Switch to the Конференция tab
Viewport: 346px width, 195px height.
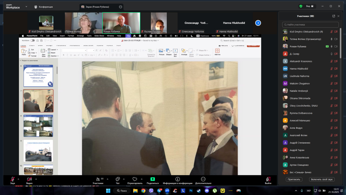click(43, 7)
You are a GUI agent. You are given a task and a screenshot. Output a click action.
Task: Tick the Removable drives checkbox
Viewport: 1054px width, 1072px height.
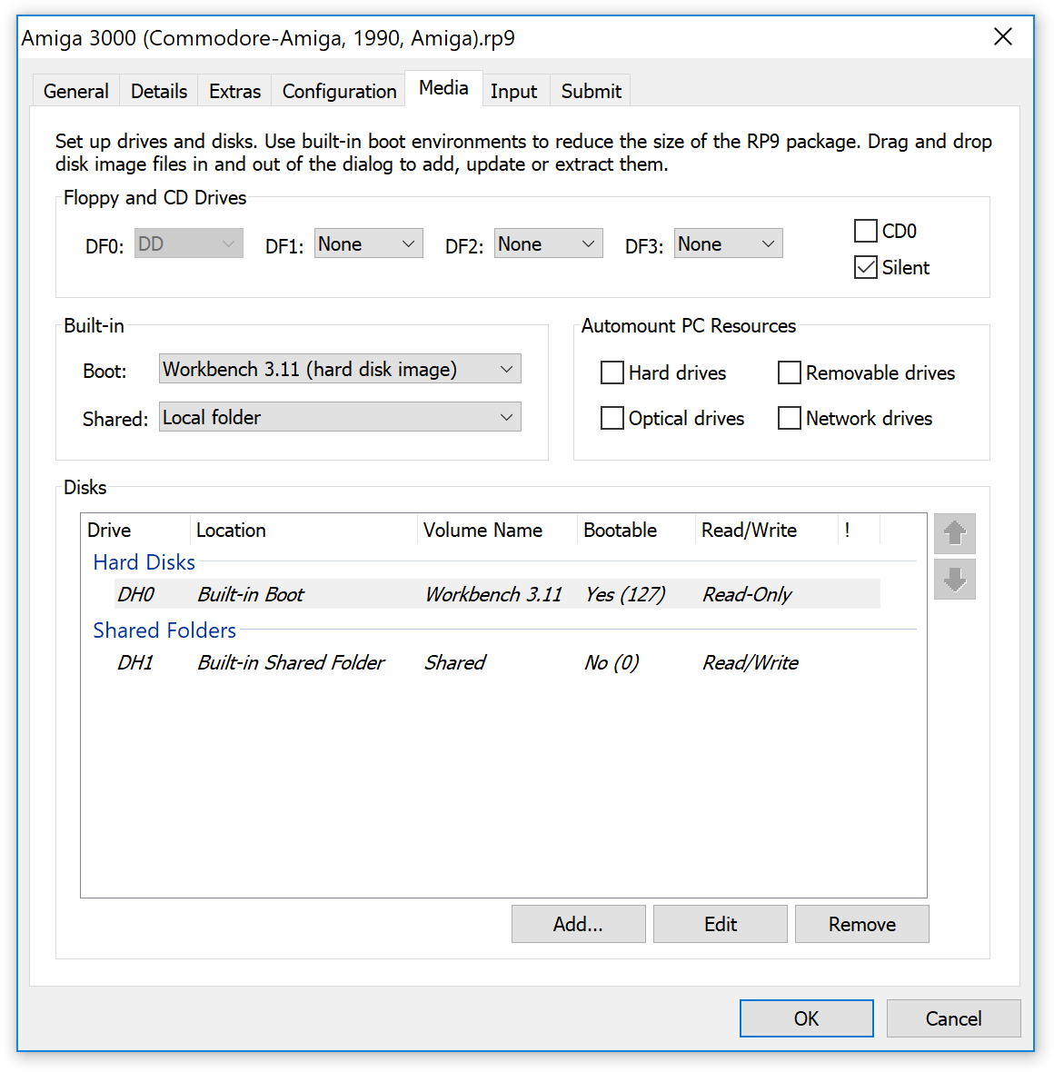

# # # #

Everything in the data above should be set down again exactly, except the pictures.

■ **EXPECTED ANSWER**:
Switch to the Конференция tab
Viewport: 346px width, 195px height.
click(43, 7)
You are a GUI agent. You are given a task and a screenshot. Output a click action.
Task: Tick the Removable drives checkbox
Viewport: 1054px width, 1072px height.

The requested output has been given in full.